┌─ TEXT UNDER STUDY

LOS ANGELES | Jerry Lewis, the high prince of low-brow comedy on stage and in movies as well as a fund-raising powerhouse with his annual Labor Day telethon, died on Sunday at the age of 91, his family said.
Lewis died of natural causes at his home in Las Vegas with his family by his side on Sunday morning, his family said in statement.
He had been hospitalized for about five weeks beginning in early June for a urinary tract infection, keeping him from traveling to Toronto to appear in a film, his spokeswoman, Candi Cazau, told Reuters by telephone.
Lewis rose to fame as goofy foil to suave partner Dean Martin and was a comic icon in France.
He once summed up his career by saying “I’ve had great success being a total idiot” and said the key was maintaining a certain child-like quality.
“I look at the world through a child’s eyes because I’m 9,” he told Reuters in a November 2002 interview. “I stayed that way. I made a career out of it. It’s a wonderful place to be.”
Jim Carrey, an actor whose style owed a heavy debt to Jerry Lewis, paid tribute to the comedian soon after news of his death.
“That fool was no dummy,” Carrey wrote. “Jerry Lewis was an undeniable genius an unfathomable blessing, comedy’s absolute! I am because he was!”
The sentiment was shared by late night TV host Jimmy Kimmel, who tweeted: “Jerry Lewis was a genius comedian, actor, director, inventor, humanitarian.”

└─
┌─ MATERIAL SHOWN

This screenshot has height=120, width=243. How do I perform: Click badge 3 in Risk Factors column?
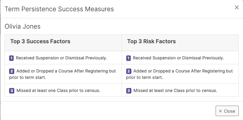click(129, 91)
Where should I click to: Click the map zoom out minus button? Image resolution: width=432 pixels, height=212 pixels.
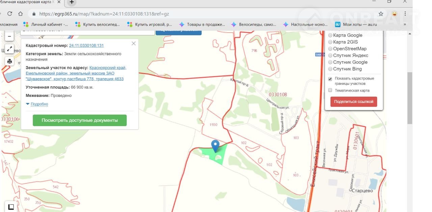click(x=9, y=36)
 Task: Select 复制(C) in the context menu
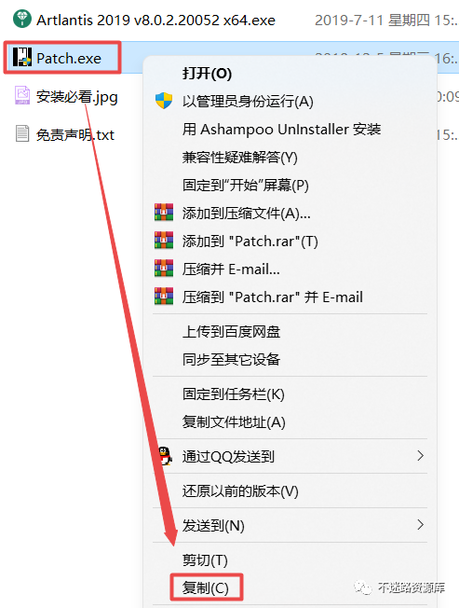tap(206, 588)
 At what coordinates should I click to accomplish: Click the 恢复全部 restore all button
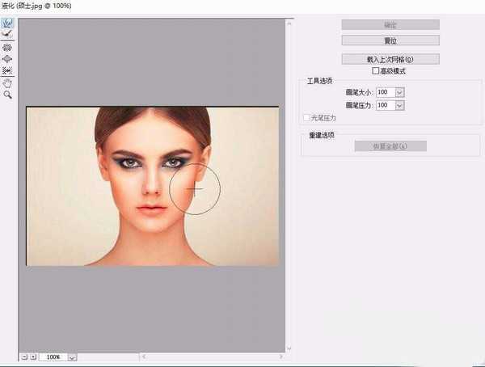click(x=390, y=146)
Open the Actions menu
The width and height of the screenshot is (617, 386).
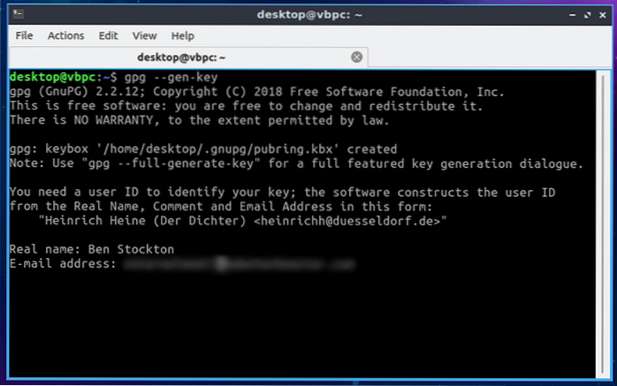pos(66,36)
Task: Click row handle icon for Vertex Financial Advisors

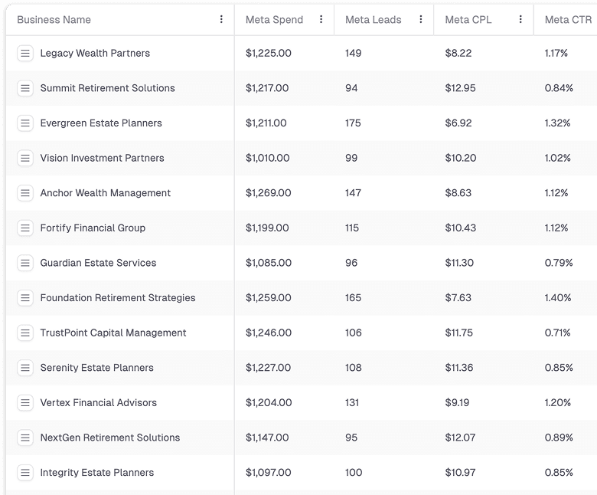Action: tap(25, 403)
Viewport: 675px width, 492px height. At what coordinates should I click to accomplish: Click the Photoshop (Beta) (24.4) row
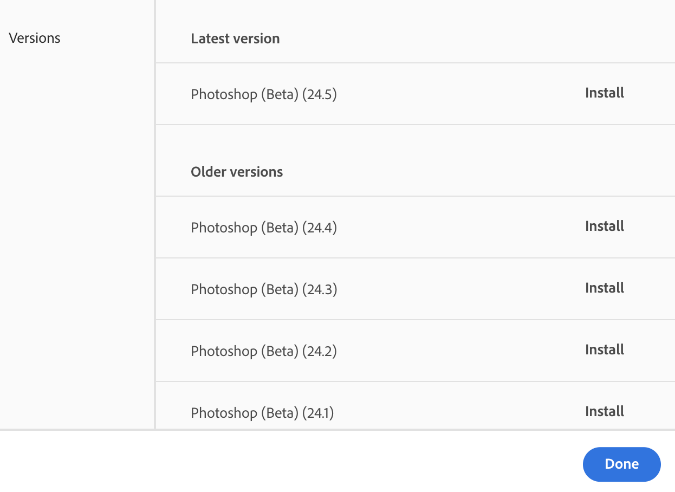pyautogui.click(x=263, y=228)
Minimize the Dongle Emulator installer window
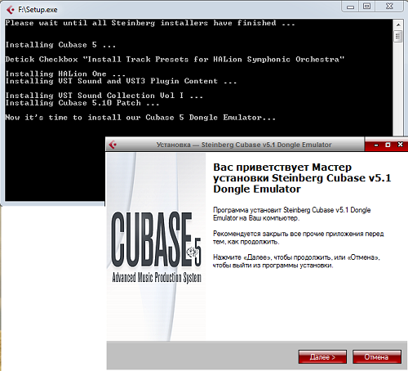 click(x=376, y=145)
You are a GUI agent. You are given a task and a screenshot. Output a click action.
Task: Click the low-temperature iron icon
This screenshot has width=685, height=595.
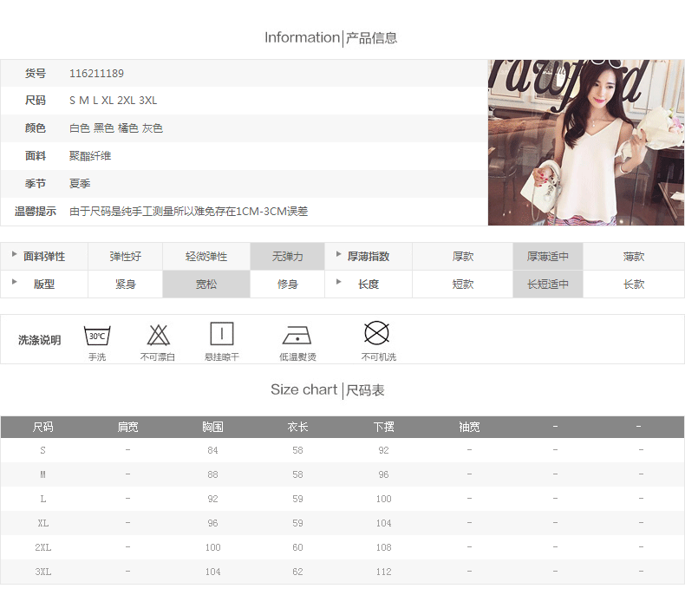tap(297, 335)
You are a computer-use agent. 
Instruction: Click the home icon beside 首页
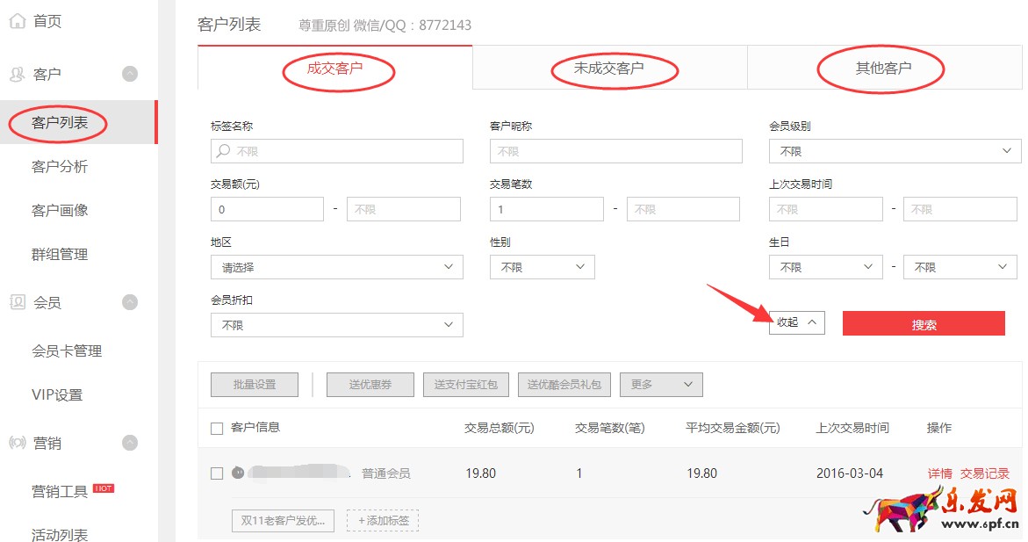[x=17, y=21]
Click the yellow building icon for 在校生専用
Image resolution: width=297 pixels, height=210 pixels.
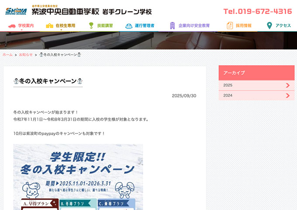[50, 26]
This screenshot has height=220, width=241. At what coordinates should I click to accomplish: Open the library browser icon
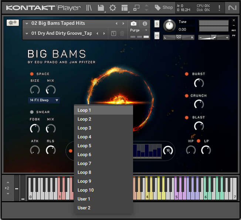click(x=89, y=7)
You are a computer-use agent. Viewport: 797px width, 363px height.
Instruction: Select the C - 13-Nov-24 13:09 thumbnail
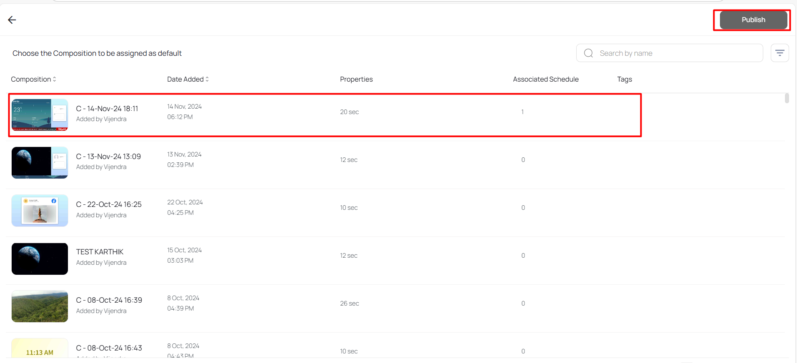[40, 163]
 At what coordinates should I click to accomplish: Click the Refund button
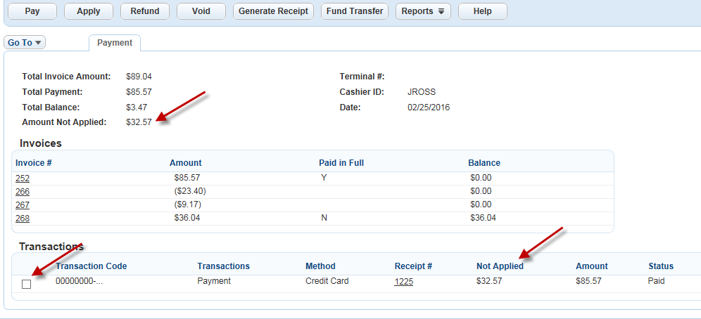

└─

Reproduce the entire news report on the death of Jerry Lewis word for word, with nothing changed.

> **RESPONSE TO THIS EXERCISE**:
LOS ANGELES | Jerry Lewis, the high prince of low-brow comedy on stage and in movies as well as a fund-raising powerhouse with his annual Labor Day telethon, died on Sunday at the age of 91, his family said.
Lewis died of natural causes at his home in Las Vegas with his family by his side on Sunday morning, his family said in statement.
He had been hospitalized for about five weeks beginning in early June for a urinary tract infection, keeping him from traveling to Toronto to appear in a film, his spokeswoman, Candi Cazau, told Reuters by telephone.
Lewis rose to fame as goofy foil to suave partner Dean Martin and was a comic icon in France.
He once summed up his career by saying “I’ve had great success being a total idiot” and said the key was maintaining a certain child-like quality.
“I look at the world through a child’s eyes because I’m 9,” he told Reuters in a November 2002 interview. “I stayed that way. I made a career out of it. It’s a wonderful place to be.”
Jim Carrey, an actor whose style owed a heavy debt to Jerry Lewis, paid tribute to the comedian soon after news of his death.
“That fool was no dummy,” Carrey wrote. “Jerry Lewis was an undeniable genius an unfathomable blessing, comedy’s absolute! I am because he was!”
The sentiment was shared by late night TV host Jimmy Kimmel, who tweeted: “Jerry Lewis was a genius comedian, actor, director, inventor, humanitarian.”